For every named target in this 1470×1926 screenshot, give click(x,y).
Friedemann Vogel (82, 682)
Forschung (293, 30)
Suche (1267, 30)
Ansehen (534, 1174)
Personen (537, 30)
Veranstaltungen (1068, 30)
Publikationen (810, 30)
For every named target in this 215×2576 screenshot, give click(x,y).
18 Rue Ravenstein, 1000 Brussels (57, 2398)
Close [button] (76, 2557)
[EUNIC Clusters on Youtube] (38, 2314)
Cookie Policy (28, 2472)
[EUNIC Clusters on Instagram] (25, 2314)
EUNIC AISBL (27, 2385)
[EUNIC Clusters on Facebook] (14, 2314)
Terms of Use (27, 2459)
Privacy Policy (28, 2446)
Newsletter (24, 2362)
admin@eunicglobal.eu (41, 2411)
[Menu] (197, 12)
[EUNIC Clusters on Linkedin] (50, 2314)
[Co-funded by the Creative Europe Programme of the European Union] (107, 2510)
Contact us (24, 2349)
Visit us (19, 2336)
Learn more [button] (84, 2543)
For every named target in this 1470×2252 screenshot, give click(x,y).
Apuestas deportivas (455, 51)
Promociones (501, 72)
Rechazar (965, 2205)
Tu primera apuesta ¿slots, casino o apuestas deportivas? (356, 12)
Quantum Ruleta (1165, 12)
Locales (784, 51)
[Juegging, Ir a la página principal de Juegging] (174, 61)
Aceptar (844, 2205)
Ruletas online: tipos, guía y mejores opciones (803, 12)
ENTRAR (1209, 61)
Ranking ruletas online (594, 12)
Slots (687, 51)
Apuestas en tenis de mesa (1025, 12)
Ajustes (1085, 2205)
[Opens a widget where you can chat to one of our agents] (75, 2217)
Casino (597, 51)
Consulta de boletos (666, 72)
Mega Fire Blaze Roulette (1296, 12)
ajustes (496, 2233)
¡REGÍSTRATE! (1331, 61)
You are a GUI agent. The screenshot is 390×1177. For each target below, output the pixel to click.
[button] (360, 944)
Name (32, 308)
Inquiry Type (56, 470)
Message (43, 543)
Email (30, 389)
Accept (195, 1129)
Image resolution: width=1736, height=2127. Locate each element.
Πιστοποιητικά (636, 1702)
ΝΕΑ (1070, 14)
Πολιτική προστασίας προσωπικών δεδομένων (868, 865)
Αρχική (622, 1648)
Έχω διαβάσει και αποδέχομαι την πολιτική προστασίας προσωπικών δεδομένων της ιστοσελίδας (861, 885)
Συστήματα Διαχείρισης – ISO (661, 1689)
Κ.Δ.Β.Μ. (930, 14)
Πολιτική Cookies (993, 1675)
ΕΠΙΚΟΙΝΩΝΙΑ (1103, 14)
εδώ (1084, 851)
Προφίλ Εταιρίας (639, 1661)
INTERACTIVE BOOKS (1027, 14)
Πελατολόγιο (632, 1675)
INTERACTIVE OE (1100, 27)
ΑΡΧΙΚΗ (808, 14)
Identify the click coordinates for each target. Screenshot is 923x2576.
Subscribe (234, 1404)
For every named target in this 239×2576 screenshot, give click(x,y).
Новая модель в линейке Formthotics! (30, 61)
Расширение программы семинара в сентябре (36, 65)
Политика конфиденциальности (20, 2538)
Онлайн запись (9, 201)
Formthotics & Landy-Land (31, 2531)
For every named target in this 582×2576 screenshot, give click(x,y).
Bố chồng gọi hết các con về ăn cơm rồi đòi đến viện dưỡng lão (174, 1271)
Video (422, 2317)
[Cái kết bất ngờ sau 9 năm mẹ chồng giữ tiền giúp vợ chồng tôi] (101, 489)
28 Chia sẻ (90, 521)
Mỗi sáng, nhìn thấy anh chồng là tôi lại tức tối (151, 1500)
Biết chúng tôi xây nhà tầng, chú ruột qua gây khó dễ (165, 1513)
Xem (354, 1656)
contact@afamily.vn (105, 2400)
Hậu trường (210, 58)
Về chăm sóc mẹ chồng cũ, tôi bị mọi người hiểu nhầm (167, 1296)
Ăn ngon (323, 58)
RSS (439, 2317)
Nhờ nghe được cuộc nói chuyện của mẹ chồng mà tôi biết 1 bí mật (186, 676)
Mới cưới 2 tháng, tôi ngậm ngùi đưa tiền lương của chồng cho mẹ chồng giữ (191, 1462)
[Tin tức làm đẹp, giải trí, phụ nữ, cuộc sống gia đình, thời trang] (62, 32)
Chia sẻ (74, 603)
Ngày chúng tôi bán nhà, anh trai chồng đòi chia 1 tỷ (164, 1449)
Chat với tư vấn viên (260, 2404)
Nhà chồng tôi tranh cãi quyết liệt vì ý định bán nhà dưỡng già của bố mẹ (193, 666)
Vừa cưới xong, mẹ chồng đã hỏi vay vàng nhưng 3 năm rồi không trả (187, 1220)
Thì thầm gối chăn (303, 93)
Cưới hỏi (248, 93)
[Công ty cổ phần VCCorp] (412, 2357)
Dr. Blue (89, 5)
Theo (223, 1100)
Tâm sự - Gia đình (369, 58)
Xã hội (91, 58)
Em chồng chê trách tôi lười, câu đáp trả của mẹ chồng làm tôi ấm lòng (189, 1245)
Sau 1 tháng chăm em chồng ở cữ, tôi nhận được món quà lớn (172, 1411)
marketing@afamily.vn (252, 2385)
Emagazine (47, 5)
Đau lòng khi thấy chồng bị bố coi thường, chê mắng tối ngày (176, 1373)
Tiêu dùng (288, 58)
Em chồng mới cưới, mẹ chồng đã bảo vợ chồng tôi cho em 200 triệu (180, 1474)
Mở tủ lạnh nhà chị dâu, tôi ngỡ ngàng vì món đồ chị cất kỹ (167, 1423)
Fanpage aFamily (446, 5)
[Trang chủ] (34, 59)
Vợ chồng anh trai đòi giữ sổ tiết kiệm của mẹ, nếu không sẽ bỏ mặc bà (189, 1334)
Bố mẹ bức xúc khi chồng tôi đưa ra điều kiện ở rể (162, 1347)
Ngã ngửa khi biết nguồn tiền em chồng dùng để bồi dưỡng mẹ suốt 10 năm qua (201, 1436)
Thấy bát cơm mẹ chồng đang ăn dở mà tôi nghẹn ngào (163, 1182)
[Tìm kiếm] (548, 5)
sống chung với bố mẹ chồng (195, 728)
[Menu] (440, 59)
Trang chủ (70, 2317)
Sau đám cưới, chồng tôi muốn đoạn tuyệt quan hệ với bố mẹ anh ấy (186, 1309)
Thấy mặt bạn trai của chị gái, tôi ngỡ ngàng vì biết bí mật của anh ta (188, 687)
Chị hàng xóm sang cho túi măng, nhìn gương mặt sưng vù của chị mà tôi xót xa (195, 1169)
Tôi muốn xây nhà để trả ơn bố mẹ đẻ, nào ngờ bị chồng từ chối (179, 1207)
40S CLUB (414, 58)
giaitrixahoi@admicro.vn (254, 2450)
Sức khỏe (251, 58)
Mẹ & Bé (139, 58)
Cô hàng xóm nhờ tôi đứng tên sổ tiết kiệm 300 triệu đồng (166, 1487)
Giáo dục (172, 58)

• • • • •

### Directions for this task
The exact lines of the material above starting at the one that contains "Πολιτική Cookies (993, 1675)" and ending at the one that contains "Mỗi sáng, nhìn" are what to retype; leave out everything else.

### Solution to the problem
Πολιτική Cookies (993, 1675)
ΕΠΙΚΟΙΝΩΝΙΑ (1103, 14)
εδώ (1084, 851)
Προφίλ Εταιρίας (639, 1661)
INTERACTIVE BOOKS (1027, 14)
Πελατολόγιο (632, 1675)
INTERACTIVE OE (1100, 27)
ΑΡΧΙΚΗ (808, 14)
Identify the click coordinates for each target. Screenshot is 923x2576.
Subscribe (234, 1404)
For every named target in this 239×2576 screenshot, give click(x,y).
Новая модель в линейке Formthotics! (30, 61)
Расширение программы семинара в сентябре (36, 65)
Политика конфиденциальности (20, 2538)
Онлайн запись (9, 201)
Formthotics & Landy-Land (31, 2531)
For every named target in this 582×2576 screenshot, give click(x,y).
Bố chồng gọi hết các con về ăn cơm rồi đòi đến viện dưỡng lão (174, 1271)
Video (422, 2317)
[Cái kết bất ngờ sau 9 năm mẹ chồng giữ tiền giúp vợ chồng tôi] (101, 489)
28 Chia sẻ (90, 521)
Mỗi sáng, nhìn thấy anh chồng là tôi lại tức tối (151, 1500)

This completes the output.